-- Brief --
Copy all entries without alteration and skip the pictures they hold.

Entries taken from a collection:

--

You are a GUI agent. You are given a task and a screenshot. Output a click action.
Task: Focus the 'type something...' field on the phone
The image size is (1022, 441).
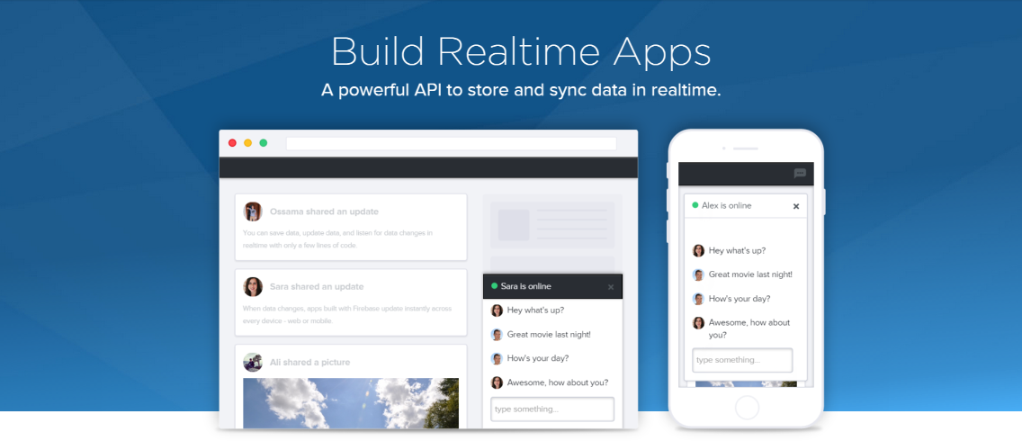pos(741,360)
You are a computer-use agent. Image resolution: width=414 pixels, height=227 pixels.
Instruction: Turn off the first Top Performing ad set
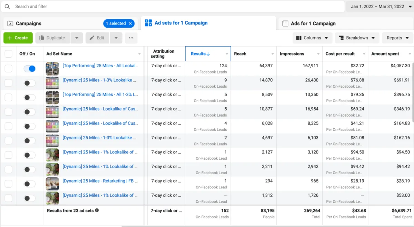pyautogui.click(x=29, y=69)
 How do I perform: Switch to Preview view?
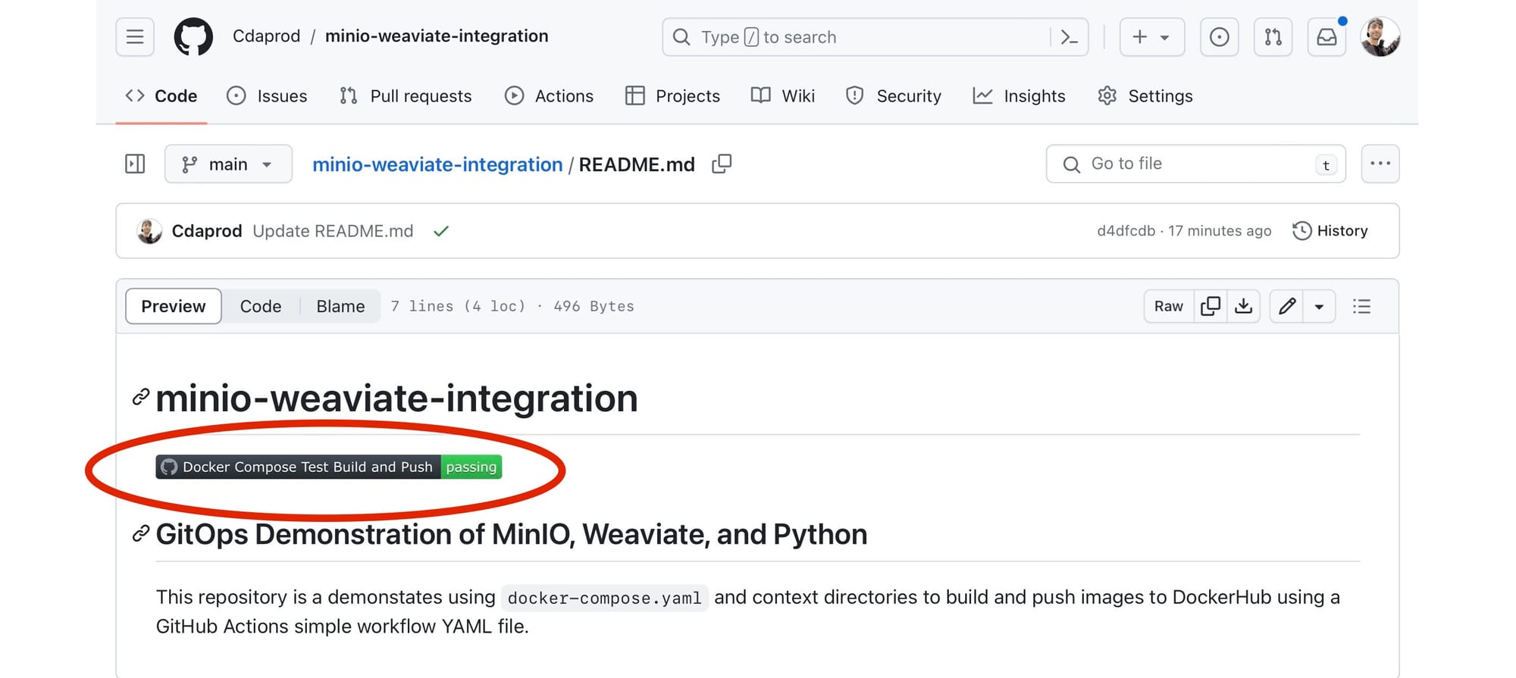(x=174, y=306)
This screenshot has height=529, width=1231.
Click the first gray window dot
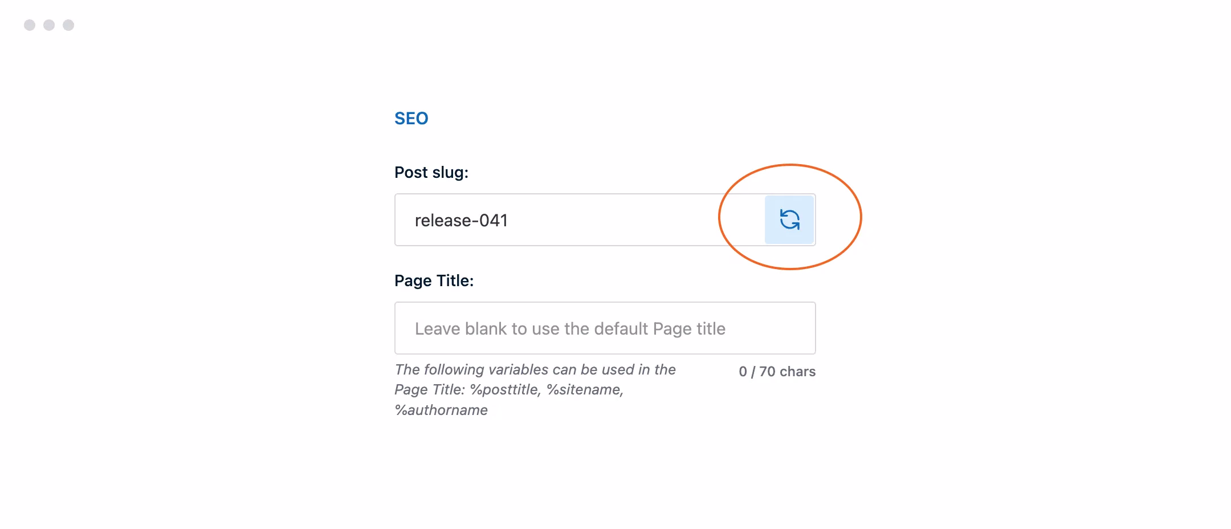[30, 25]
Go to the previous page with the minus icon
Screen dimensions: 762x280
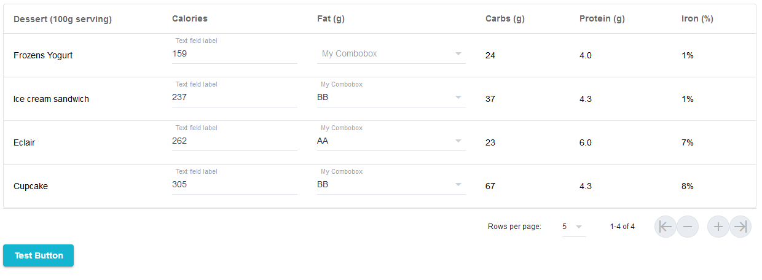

--

-- Response box --
You are a GUI agent. You are given a task and a screenshot. Output a click action.
Task: Focus the 'type something...' field on the phone
The image size is (1022, 441).
pos(741,360)
You are a computer-use agent. Image resolution: width=414 pixels, height=227 pixels.
Instruction: Turn off the first Top Performing ad set
pyautogui.click(x=29, y=69)
 How do I perform: Switch to Preview view?
(x=174, y=306)
This screenshot has height=529, width=1231.
Click the first gray window dot
[30, 25]
Go to the previous page with the minus icon
Screen dimensions: 762x280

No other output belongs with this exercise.